Note, that the internal epsilon is used for numerical computations.

Integration

    >simpson("f",a,b)

or

    >simpson("f",a,b,n,...)

computes the Simpson integral with of f in [a,b]. n is the discretization and additional parameters are passed to f(x,...). f must be able to handle vector input for x. Again, "f" may be an expression in x.

    >gauss("f",a,b)

or

    >gauss("f",a,b,n,...)

performs gauss integration with 10 knots. If n is specified, then the interval is subdivided into n subintervals. f(x,...) must be able to handle vector intput for x. "f" may be an expression in x.

    >romberg("f",a,b)

or

    >romberg("f",a,b,n,...)

uses the Romberg method for integration. n is the starting discretization. All other parameters are as in "simpson". Again, "f" may be an expression containing the variable x.

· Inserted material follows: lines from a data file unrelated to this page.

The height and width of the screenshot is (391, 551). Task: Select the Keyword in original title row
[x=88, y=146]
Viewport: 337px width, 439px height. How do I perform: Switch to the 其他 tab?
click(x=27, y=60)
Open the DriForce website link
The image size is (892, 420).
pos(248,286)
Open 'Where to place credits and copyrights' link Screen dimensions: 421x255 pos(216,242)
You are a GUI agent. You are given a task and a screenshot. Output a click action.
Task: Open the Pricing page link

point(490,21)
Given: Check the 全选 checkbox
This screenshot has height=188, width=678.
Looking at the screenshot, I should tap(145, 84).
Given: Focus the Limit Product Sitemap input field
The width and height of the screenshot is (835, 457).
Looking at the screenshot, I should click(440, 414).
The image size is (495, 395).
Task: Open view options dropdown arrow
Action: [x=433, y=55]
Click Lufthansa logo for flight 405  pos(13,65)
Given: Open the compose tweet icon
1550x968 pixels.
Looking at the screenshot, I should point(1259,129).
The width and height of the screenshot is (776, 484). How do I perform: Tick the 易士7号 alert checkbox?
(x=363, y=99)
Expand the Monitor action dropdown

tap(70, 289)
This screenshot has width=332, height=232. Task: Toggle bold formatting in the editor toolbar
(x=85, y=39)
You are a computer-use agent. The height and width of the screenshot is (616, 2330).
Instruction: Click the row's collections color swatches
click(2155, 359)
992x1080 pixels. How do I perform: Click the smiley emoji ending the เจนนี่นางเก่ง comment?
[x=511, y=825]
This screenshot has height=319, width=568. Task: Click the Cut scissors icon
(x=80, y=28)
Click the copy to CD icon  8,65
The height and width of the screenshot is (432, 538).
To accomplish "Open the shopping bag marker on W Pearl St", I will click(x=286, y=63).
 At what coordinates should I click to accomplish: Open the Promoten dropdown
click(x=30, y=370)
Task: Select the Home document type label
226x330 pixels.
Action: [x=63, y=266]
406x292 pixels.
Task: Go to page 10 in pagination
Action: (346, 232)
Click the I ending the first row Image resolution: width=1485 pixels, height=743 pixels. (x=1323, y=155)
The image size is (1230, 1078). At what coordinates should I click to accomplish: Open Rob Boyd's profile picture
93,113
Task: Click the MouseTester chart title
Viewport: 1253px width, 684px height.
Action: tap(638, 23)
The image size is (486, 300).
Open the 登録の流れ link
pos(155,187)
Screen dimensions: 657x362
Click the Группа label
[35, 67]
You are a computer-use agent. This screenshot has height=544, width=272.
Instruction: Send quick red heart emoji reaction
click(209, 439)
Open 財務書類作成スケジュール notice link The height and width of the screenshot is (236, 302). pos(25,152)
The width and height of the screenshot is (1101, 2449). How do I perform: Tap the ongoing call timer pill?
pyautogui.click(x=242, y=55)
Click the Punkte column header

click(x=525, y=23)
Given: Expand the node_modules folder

There is also an adaptive integrator

    >adaptiveint("f",a,b,eps)

where eps is the desired accuracy. Optionally, you may pass the number of initial subdivisions. Further parameters are passed to f.

Differentiation

To take the derivative, one may use the dif function, as in

    >dif("f",x)
    >dif("f",x,n)

(the latter for the n-th derivative). Again, "f" may be an expression in "x". There are some approximation tools. Polynomial interpolation has been discussed above.

Splines

There is also spline interpolation

    >sp=spline(t,s)

which returns the second derivatives of the natural cubic spline through (t[i],s[i]). To evaluate this spline at x,

    >splineval(t,s,sp,x)

is available.

Regression Analysis

    >polyfit(t,s,n)

fits a polynomial of n-th degree to (t[i],s[i]) in least square mode. This is an application of

    >fit(A,b)

which computes x such that the L_2-norm of Ax-b is minimal.

Iteration and Fixed Points

    >iterate("f",x,...)

seeks a fixed point of f by iterating the function from x. If you provide additional arguments ..., these are passed to f. Of course, f must be a function of type

    >function f(x)
    $...
    $endfunction

If you want see the iterations, use the following variant.

    >niterate("f",x,n,...)

iterates f starting at x n times and returns the vector of iterated values.

    >steffenson("f",x);

Seeks a fixed point starting from f using the Steffenson operator. nsteffenson is similar to niterate.

    >map("f",x,...)

evaluates the function f(x,...) at all elements of x, if f(x,...) does not work because the function f does not accept vectors x.

Differential Equations

One of the differential equation solvers is the Heun method. To use it, write the function f, which defines the differential equation y=f(t,y). y can be a 1xN vector. Then call

    >heun("f",t,y0,...)

The extra parameters ... are passed to f. y0 is the starting value y(t[1]) and t must be a vector of points t. The function returns the values of the solution at t. The accuracy depends of the distances from t[i] to t[i+1]. Heun is implemented via a UTIL function. A faster solver, implemented as a built-in function, is the Runge-Kutta method and its adaptive variant.

    >runge("f",t,y0)

does the same as heun. Optionally, a number of steps to take between the points of t can be passed. Thus you have to pass addtional arguments for f as

    >runge("f",t,y0;...)

The adaptive Runge-Kutta method is called adaptiverunge, and takes an epsilon and an initial step size as optional arguments. Internally, these functions use the built-in runge1 and runge2 respectively.